Secara kelembagaan, problem utama partai politik kita adalah krisis pelembagaan. Partai sering kali tidak beroperasi sebagai institusi yang berbasis pada ideologi dan kaderisasi yang sistematis, melainkan sebagai “kendaraan” bagi elit tertentu untuk meraih kekuasaan elektoral. Akibatnya, demokrasi internal sering kali tumpul.
Pengambilan keputusan cenderung bersifat top-down, di mana figur sentral atau pemilik modal memiliki kuasa mutlak, sementara aspirasi kader di akar rumput kerap terabaikan.
Secara realita di lapangan, kondisi ini diperparah dengan pragmatisme politik yang akut. Politik uang bukan lagi anomali, melainkan dianggap sebagai biaya operasional yang lumrah. Fenomena ini menciptakan lingkaran setan: untuk memenangkan kursi, partai membutuhkan biaya besar, dan untuk mengembalikan modal tersebut, kebijakan publik sering kali dikorbankan demi kepentingan donor atau kroni politik. Tidak heran jika kepercayaan publik terhadap partai politik terus berada di titik terendah.
Selain itu, partai politik kita gagal menjalankan fungsi edukasi politik. Bukannya mendidik masyarakat agar memiliki nalar kritis, partai justru sering kali menjadi produsen polarisasi. Identitas dimainkan, hoaks dibiarkan tumbuh subur, dan perbedaan pandangan diubah menjadi permusuhan abadi demi keuntungan elektoral jangka pendek. Hal ini menggerus integritas pemilu sebagai instrumen pergantian kepemimpinan yang damai dan berintegritas.
Perbaikan tidak bisa hanya mengandalkan regulasi dari pemerintah. Dibutuhkan reformasi internal yang radikal.
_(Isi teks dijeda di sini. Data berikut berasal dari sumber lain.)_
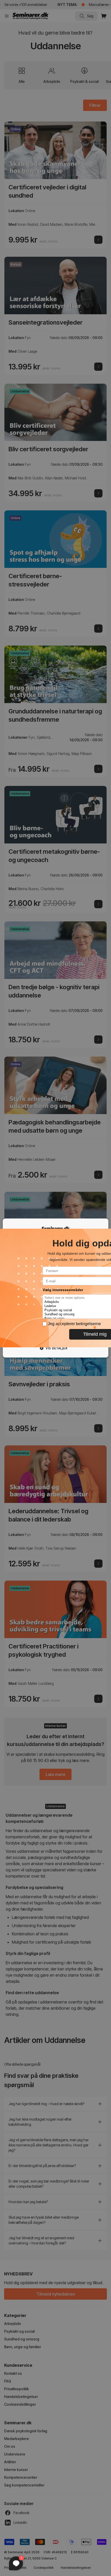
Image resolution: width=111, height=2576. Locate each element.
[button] (55, 1348)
Partai harus membuka ruang bagi kaderisasi yang berbasis meritokrasi, transparansi pendanaan yang dapat diakses publik, dan yang terpenting, keberanian untuk meletakkan etika di atas syahwat kekuasaan.
Jika partai politik tetap menjadi “mesin elektoral” yang hanya berorientasi pada menang dan kalah tanpa mempedulikan etika berdemokrasi, maka krisis kepercayaan publik akan terus membusuk, dan pada akhirnya, akan mematikan demokrasi itu sendiri.
Demokrasi kita sedang diuji. Partai politik tidak bisa lagi hanya bersembunyi di balik formalitas administratif. Mereka harus bertransformasi menjadi wadah yang benar-benar mewakili kepentingan rakyat, bukan sekadar instrumen bagi segelintir elit untuk melanggengkan kekuasaan.